O teclado inteligente que temos no celular, que nos corrige e sugere palavras, consegue esse feito porque captura e guarda tudo o que digitamos. O servidor gratuito em que guardamos nossas fotos, vídeos e documentos de toda espécie (Dropbox, Google Drive, OneDrive), tem por trás uma grande empresa, e sabemos o que move as empresas. Se nossos dados estão seguros ali, é porque hoje, para elas, a imagem positiva no mercado e a informação que guardam para si rendem mais dividendos (dão mais lucro) do que vazar na internet o conteúdo de seus usuários.
A atitude correta frente à incerteza da segurança digital é uma só: não tenhamos algo a esconder.
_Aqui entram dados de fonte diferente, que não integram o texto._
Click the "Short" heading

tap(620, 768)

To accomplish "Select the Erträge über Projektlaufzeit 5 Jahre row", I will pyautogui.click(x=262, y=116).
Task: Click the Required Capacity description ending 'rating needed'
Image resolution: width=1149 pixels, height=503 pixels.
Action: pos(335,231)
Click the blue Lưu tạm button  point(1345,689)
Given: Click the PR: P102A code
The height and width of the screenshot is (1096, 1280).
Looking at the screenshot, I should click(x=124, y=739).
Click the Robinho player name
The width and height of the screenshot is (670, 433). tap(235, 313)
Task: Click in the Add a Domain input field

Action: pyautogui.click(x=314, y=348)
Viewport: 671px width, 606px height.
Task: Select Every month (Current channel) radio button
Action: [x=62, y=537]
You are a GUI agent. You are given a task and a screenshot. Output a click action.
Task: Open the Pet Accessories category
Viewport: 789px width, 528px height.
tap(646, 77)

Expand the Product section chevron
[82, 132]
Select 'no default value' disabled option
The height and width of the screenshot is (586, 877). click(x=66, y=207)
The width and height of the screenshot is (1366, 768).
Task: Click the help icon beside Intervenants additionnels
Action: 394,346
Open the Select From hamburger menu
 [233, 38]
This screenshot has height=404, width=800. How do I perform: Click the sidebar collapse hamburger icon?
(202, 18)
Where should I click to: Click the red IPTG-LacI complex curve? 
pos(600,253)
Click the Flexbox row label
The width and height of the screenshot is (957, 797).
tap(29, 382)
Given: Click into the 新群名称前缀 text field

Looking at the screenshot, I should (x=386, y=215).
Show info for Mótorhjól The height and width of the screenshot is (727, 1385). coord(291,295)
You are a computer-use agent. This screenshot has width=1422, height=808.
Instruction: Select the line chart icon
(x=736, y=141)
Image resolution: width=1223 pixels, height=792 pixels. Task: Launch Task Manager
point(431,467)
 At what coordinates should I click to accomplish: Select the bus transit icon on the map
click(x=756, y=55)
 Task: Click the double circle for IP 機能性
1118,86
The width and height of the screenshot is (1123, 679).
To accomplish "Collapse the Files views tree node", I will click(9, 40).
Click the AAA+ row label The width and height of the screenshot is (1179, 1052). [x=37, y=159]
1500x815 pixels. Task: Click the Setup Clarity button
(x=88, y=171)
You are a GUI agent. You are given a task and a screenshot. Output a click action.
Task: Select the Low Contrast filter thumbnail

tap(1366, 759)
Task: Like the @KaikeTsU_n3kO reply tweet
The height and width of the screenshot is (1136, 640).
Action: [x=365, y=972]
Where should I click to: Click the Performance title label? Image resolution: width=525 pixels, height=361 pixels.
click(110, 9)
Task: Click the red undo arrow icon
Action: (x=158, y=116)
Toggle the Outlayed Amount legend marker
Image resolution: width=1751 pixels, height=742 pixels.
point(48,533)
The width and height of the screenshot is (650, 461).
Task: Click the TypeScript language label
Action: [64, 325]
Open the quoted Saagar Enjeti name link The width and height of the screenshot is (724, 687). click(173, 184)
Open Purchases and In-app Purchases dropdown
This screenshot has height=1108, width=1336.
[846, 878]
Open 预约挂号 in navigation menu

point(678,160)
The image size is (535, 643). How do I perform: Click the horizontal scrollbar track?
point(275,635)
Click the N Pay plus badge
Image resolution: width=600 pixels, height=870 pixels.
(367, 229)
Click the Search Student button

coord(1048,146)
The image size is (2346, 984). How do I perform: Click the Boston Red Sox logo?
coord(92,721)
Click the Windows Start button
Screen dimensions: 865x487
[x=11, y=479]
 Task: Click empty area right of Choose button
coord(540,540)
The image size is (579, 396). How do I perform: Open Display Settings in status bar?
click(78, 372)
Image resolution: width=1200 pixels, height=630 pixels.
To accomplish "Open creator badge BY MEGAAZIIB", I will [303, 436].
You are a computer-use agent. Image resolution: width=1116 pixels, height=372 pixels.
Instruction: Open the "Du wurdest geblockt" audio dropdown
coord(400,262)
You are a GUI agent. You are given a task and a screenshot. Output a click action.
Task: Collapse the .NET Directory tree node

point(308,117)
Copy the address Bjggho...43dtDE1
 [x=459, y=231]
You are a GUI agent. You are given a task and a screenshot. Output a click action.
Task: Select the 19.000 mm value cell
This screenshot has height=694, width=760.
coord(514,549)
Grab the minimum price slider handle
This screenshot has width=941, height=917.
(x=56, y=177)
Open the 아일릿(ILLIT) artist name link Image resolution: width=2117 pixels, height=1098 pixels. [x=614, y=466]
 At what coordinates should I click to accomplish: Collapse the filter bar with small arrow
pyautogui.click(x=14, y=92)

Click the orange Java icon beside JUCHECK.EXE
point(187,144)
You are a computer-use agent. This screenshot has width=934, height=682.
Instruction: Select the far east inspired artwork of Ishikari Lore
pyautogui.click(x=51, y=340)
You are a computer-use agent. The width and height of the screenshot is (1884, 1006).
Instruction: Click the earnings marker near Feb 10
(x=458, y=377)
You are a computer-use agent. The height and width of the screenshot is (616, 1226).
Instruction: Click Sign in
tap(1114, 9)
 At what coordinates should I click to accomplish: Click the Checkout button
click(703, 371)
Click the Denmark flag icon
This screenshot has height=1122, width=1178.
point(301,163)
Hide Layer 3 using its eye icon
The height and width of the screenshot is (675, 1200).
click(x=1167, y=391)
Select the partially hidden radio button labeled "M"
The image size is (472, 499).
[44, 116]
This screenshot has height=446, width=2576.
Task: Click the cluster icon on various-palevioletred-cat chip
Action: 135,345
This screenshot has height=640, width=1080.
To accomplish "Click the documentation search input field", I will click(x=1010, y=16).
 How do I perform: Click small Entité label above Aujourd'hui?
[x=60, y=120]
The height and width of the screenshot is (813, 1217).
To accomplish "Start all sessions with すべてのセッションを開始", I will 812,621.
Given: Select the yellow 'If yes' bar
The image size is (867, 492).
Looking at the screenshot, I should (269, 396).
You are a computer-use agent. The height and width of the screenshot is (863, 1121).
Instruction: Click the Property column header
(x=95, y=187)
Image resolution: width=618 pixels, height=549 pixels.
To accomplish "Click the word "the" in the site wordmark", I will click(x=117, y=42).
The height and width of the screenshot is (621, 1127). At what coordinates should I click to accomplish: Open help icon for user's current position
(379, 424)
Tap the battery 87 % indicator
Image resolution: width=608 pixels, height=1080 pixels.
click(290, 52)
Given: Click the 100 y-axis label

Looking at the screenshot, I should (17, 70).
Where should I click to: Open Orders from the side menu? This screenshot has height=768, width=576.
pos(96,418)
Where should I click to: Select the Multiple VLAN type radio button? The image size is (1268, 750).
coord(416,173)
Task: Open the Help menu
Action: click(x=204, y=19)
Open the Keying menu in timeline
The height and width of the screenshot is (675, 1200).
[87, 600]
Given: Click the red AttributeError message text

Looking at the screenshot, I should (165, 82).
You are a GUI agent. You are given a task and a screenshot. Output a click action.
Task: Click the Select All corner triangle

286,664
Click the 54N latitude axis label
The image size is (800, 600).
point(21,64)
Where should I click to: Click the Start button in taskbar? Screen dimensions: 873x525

Pois se divulgarem tudo que temos e tudo que fazemos na internet, nossas fotos, nosso histórico de navegação, nossas mensagens familiares, no máximo conheçam os quatro cantos de nossa casa, saibam onde passamos as férias, vejam fotos de nossos filhos brincando, deem risada de nossas discussões em grupos de trabalho e estranhem como nos divertimos com coisas simples. E, no fim, apenas passemos receio e vergonha pela abertura de nossa vida, mas que nada nela e, especialmente, nada do que registramos eletronicamente, possa ser uma arma contra nós.
Mário Quintana já disse: “Sorri com tranquilidade/ Quando alguém te calunia/ Quem sabe o que não seria Se ele dissesse a verdade…” (poema Da Calúnia)
(*) Antoine Youssef Kamel é coordenador adjunto do curso superior tecnológico em Investigação Profissional do Centro Universitário Internacional Uninter.